Yannick Nézet-Séguin conducts La bohème on June 7 and 9 in the Orchestra’s main hall at the Kimmel Center. (On June 8, in between the two operatic performances, that space will be rededicated as Marian Anderson Hall, hosting a Great Stages gala with sopranos Angel Blue and Audra McDonald, pianist Marcus Roberts and others.) But back to Puccini’s greatest hit, consistently the most performed of all operas. Yannick, conducting a concert version, will bring plenty of talent he normally works with at his other gig up in New York — including an artist who won’t even be onstage until curtain call: Donald Palumbo, the revered and recently retired master of the Met Chorus, who will be preparing the Philadelphia Symphonic Choir for this run. (Full disclosure: that includes me, and you’ll see me on the cast list playing a bit part as well.)
The Orchestra’s summer season officially takes off with two outdoor concerts at the Mann Center for the Performing Arts.
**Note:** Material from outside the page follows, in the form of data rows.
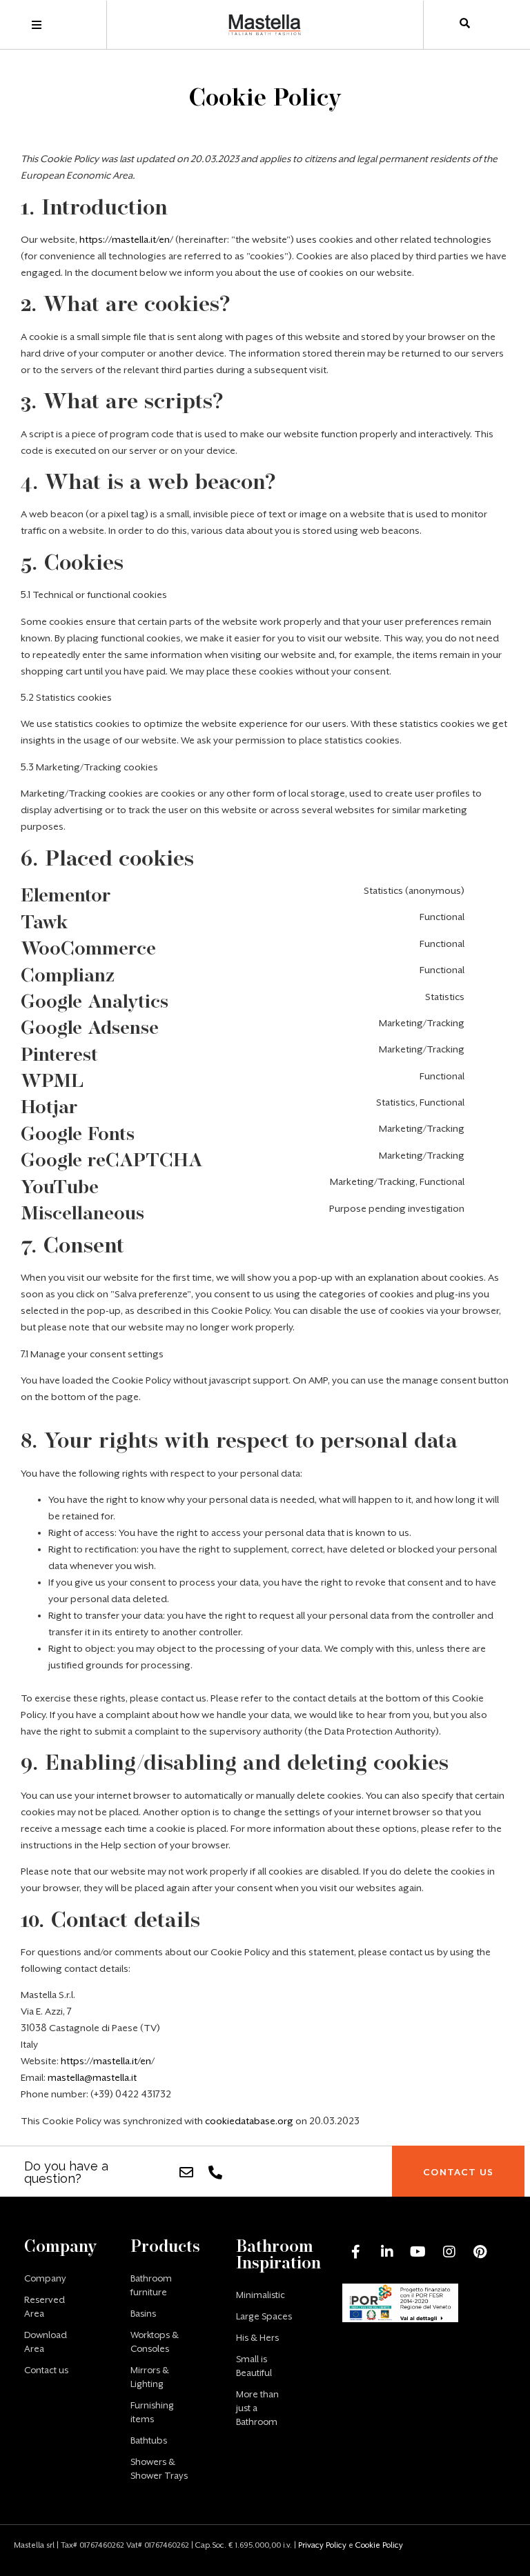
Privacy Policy (322, 2545)
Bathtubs (148, 2440)
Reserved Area (44, 2307)
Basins (143, 2313)
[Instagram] (449, 2252)
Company (45, 2278)
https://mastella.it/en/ (126, 239)
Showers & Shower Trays (159, 2469)
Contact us (46, 2370)
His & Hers (257, 2338)
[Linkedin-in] (387, 2252)
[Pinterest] (480, 2252)
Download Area (45, 2342)
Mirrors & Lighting (149, 2377)
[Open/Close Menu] (36, 25)
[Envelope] (186, 2172)
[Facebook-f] (356, 2252)
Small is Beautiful (254, 2366)
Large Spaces (264, 2316)
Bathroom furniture (151, 2285)
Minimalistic (260, 2295)
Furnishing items (152, 2412)
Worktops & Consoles (154, 2342)
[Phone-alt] (215, 2172)
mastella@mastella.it (92, 2077)
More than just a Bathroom (257, 2408)
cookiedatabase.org (249, 2120)
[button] (458, 2172)
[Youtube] (418, 2252)
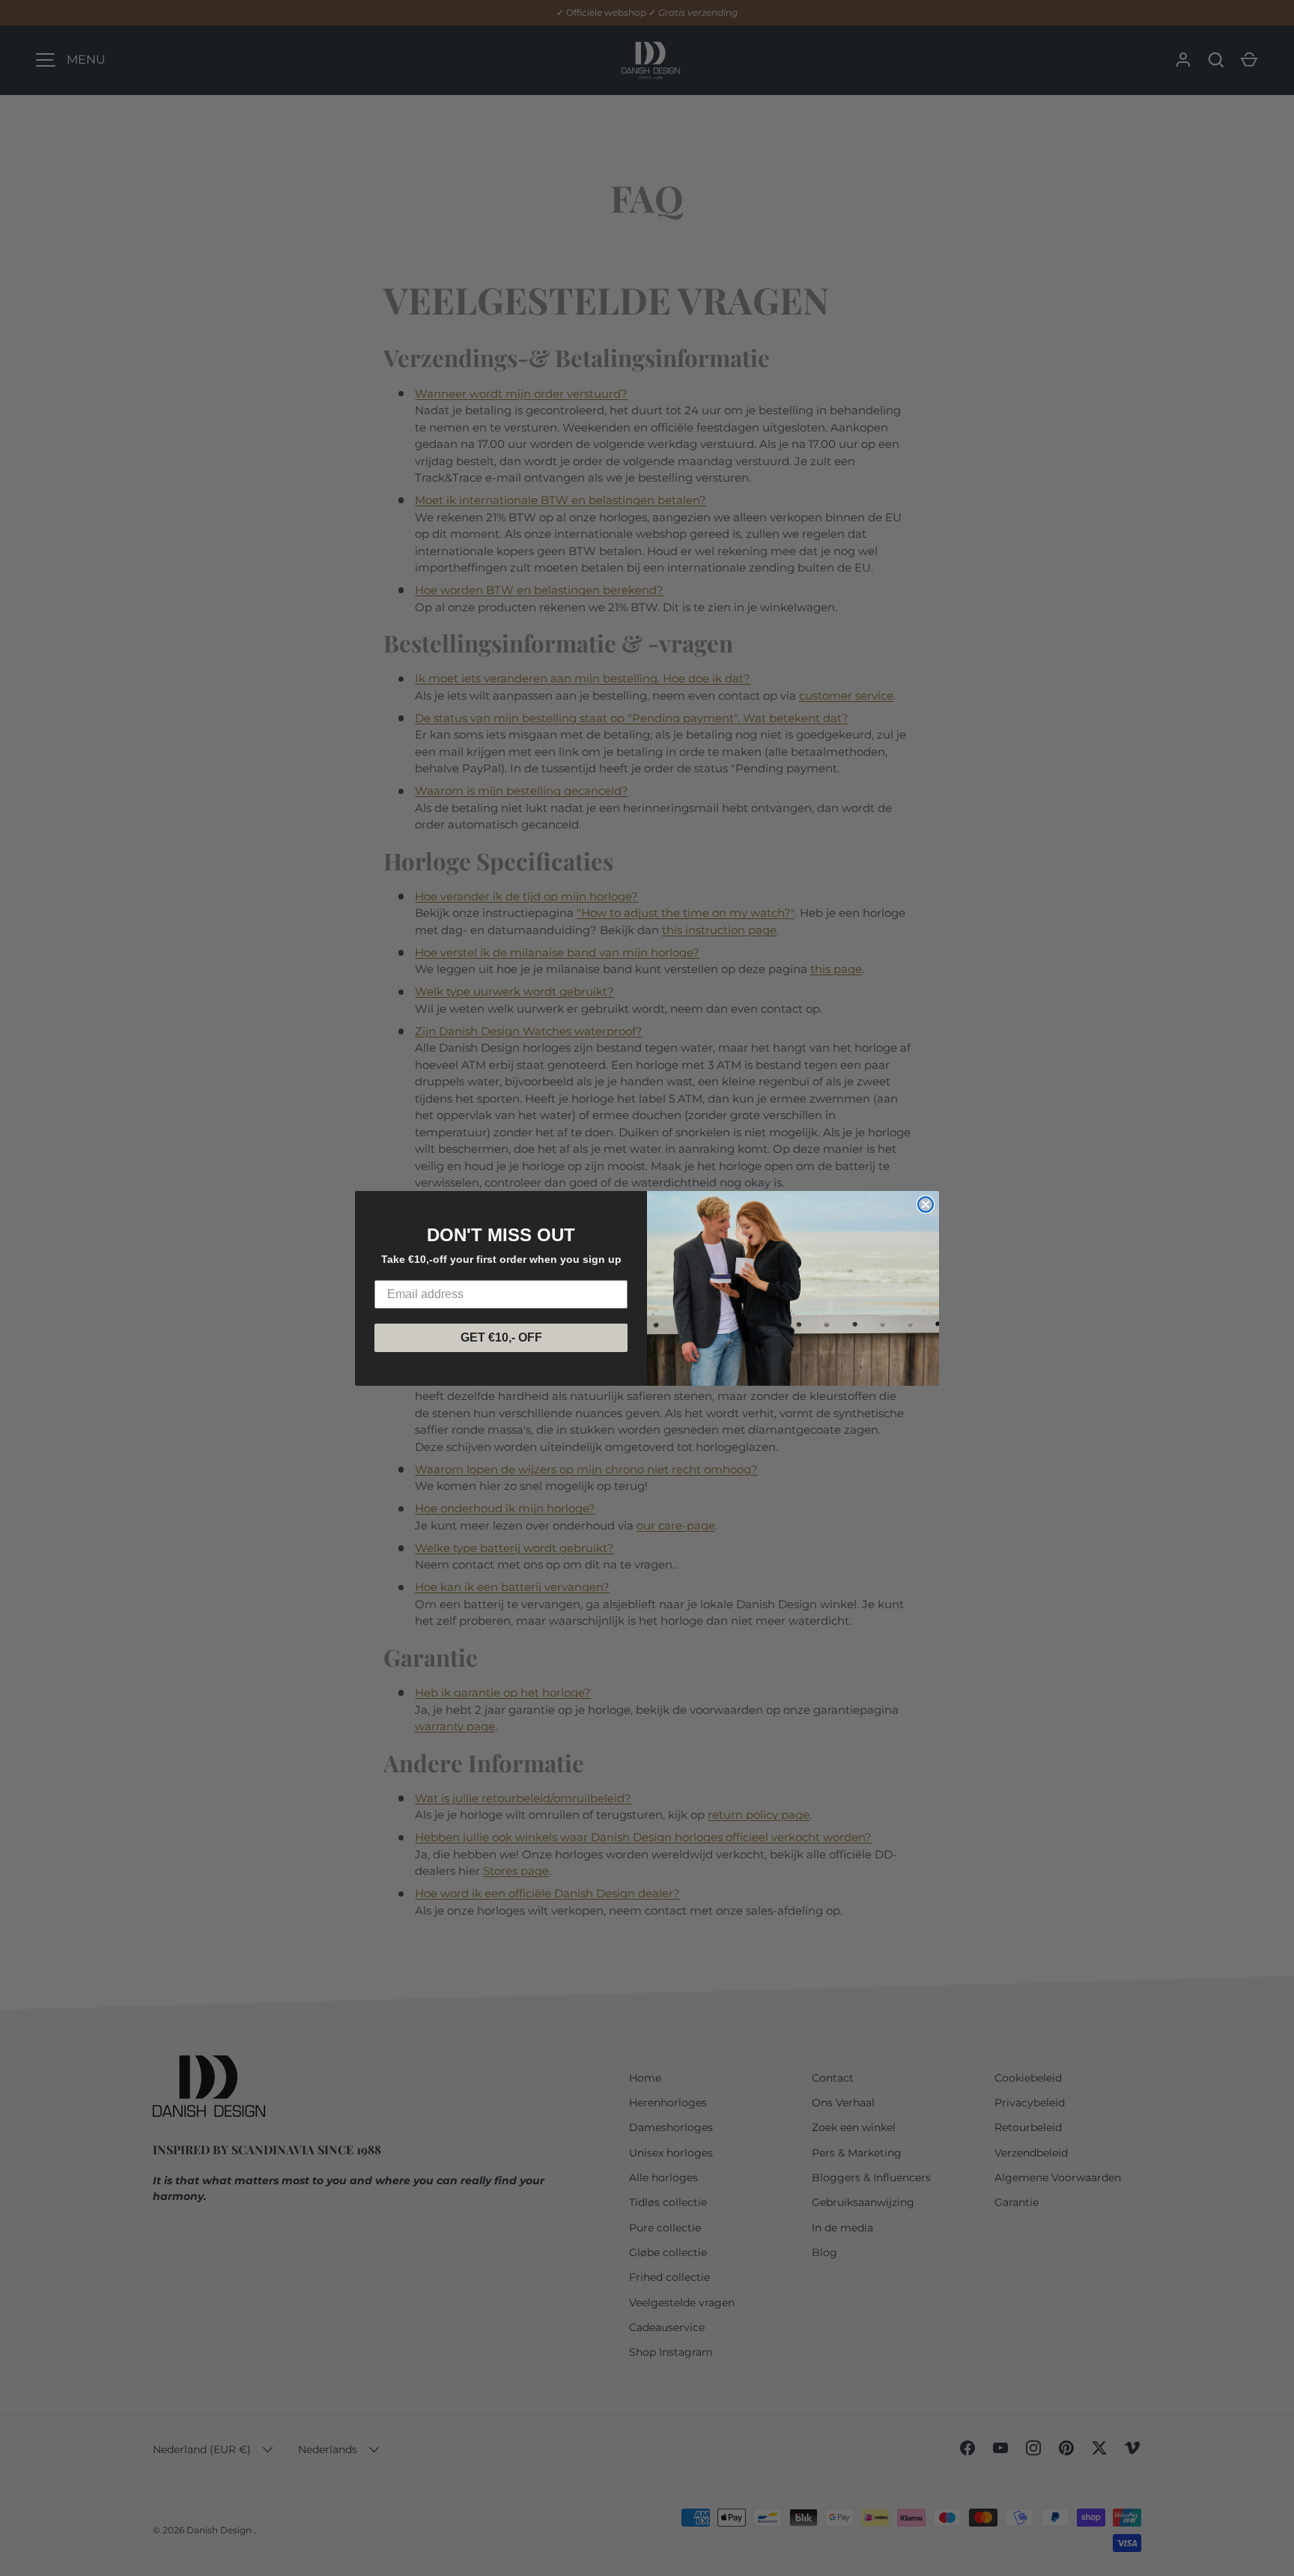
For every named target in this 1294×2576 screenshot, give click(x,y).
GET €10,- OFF (501, 1337)
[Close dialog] (925, 1204)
First is the annual Tchaikovsky Spectacular, led by Assistant Conductor Austin Chanu, on June 18. Two days later, on June 20, the Orchestra teams up with conductor Anthony Parnther for Batman in Concert, featuring Danny Elfman’s score from the film, which is celebrating its 35th anniversary this year.
Finally, June is both Pride Month and Black Music Month, and The Philadelphia Orchestra has free concerts for both celebrations. On June 25, the Orchestra’s free Pride Celebration and Concert will be led by Marin Alsop, the incoming Principal Guest Conductor, with the ANNA Crusis Feminist Choir, the Philadelphia Gay Men’s Chorus, and Philadelphia Voices of Pride. Then on June 26, the Orchestra will be at Temple University for Our City, Your Orchestra — a free concert featuring a program of all Black composers, from the 18th century to today. Both concerts feature activities in the three hours prior to curtain.
La bohème: June 7 at 8 p.m. and June 9 at 2 p.m., Verizon Hall, Kimmel Center for the Performing Arts, 300 South Broad Street, $51-$149, June 9 is sold out; tickets and information.
Tchaikovsky Spectacular: June 18 at 8 p.m., TD Pavillion at the Mann, 5201 Parkside Avenue, $28-$73; tickets and information.
Batman in Concert: June 20 at 8 p.m., TD Pavillion at the Mann, 5201 Parkside Avenue, $28-$93; tickets and information.
Pride Celebration and Concert: June 29 at 12 p.m., Marian Anderson Hall (formerly Verizon Hall), Kimmel Center for the Performing Arts, 300 South Broad Street, free; more information.
Our City, Your Orchestra: June 26 at 7 p.m., Temple Performing Arts Center, 1837 North Broad Street, free (reserved seating); more information.